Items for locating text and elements
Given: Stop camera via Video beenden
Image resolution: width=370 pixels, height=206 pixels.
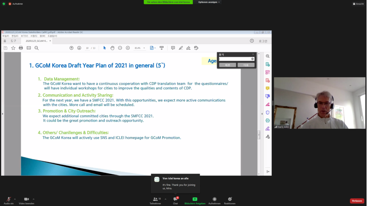Looking at the screenshot, I should coord(26,200).
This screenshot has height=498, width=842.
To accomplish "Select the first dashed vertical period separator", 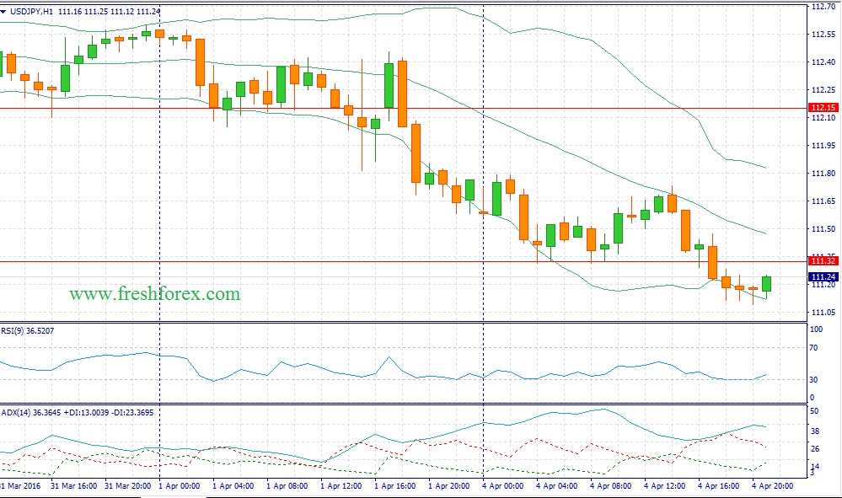I will click(160, 211).
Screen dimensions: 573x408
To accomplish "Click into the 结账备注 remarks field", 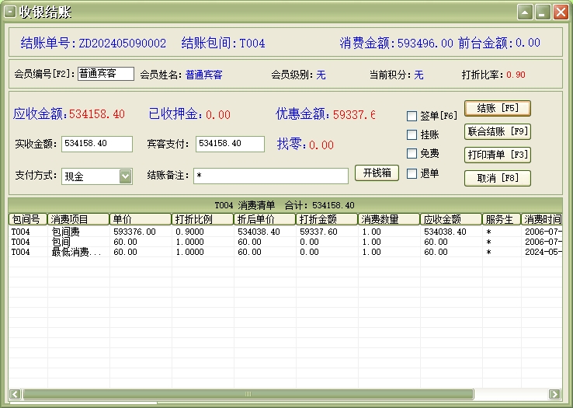I will coord(270,176).
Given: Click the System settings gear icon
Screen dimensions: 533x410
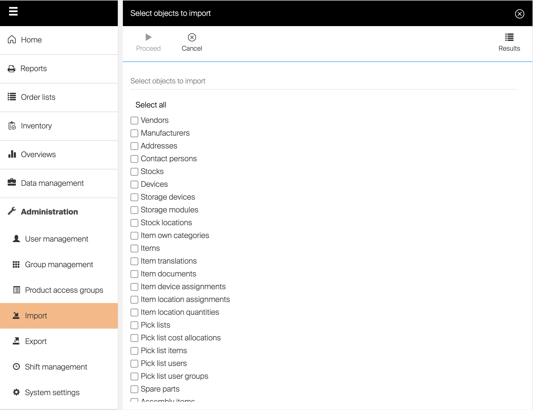Looking at the screenshot, I should point(16,392).
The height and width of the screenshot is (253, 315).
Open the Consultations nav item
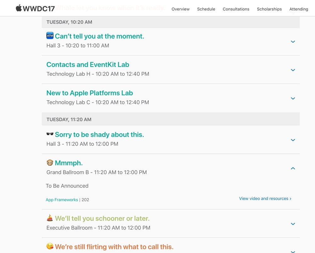[x=236, y=9]
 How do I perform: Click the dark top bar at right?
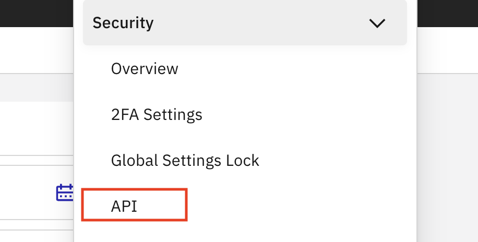[x=448, y=13]
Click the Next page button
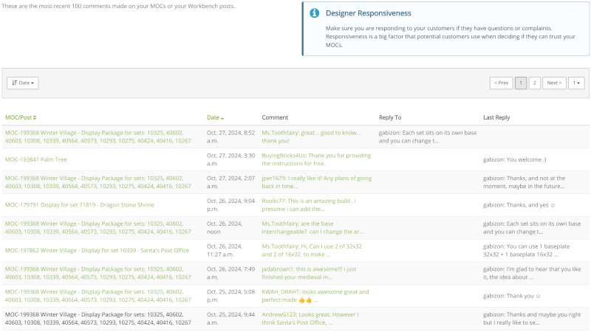The width and height of the screenshot is (591, 332). (x=554, y=83)
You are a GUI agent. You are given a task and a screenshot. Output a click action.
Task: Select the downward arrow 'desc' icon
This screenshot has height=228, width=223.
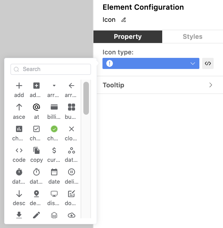pyautogui.click(x=19, y=194)
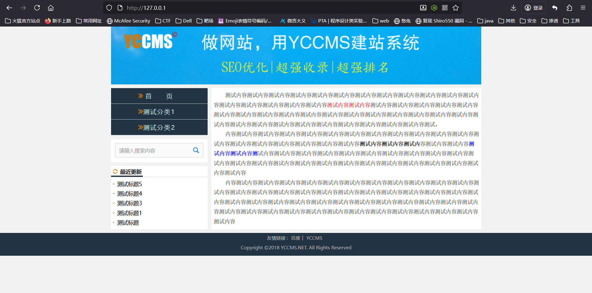Image resolution: width=592 pixels, height=293 pixels.
Task: Reload the current page
Action: point(37,8)
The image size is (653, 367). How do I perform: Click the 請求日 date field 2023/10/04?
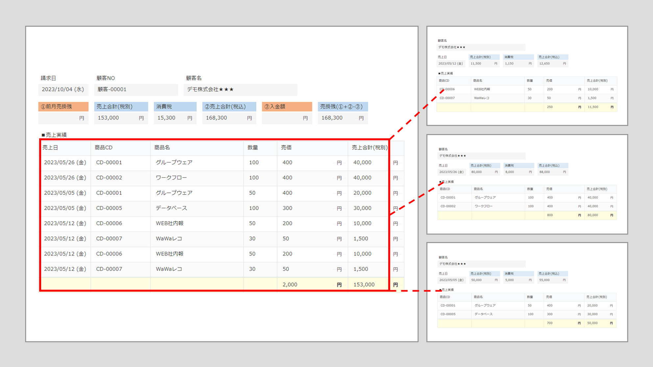coord(63,89)
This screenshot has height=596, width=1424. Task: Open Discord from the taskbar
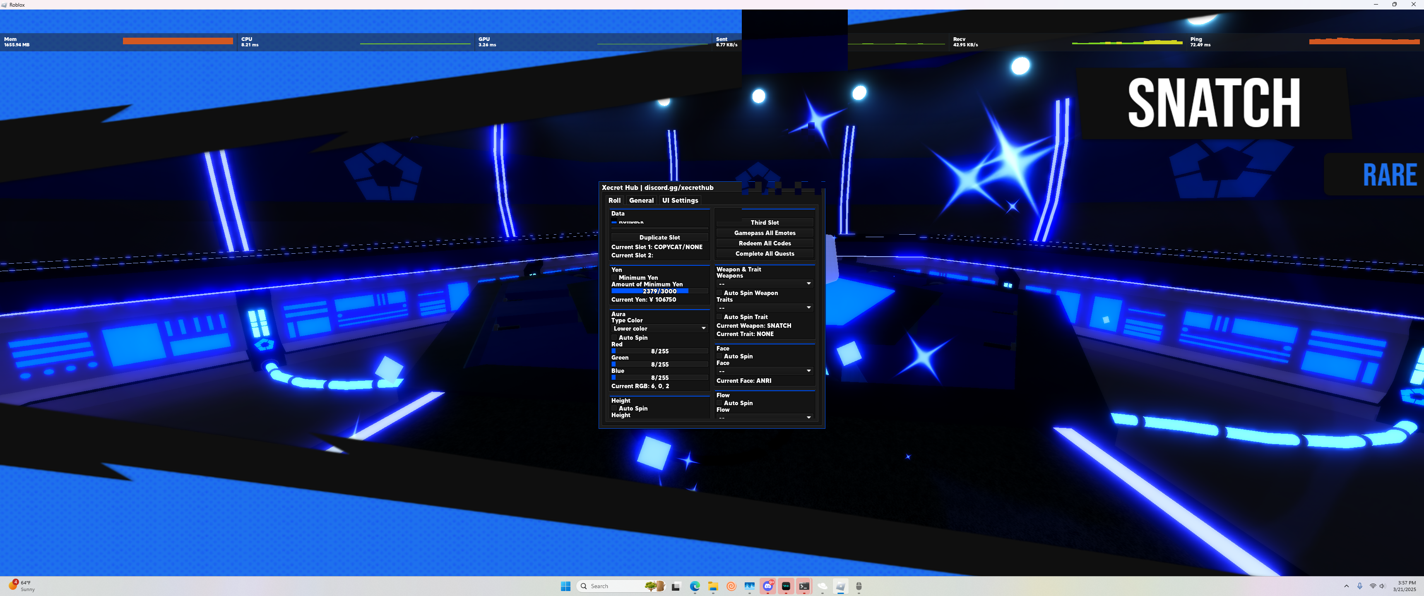(768, 586)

What the exercise asks: Rewrite the lines between the one holding "You are a GUI" and the one holding "Task: Reload the current page", inclusive, replacing "downward" with "descending" and changing nothing else. Leave the pictures out of your answer.

Output below:
You are a GUI agent. You are given a task and a screenshot. Output a click action.
Task: Select the descending arrow 'desc' icon
This screenshot has height=228, width=223.
pyautogui.click(x=19, y=194)
Image resolution: width=592 pixels, height=293 pixels.
Task: Reload the current page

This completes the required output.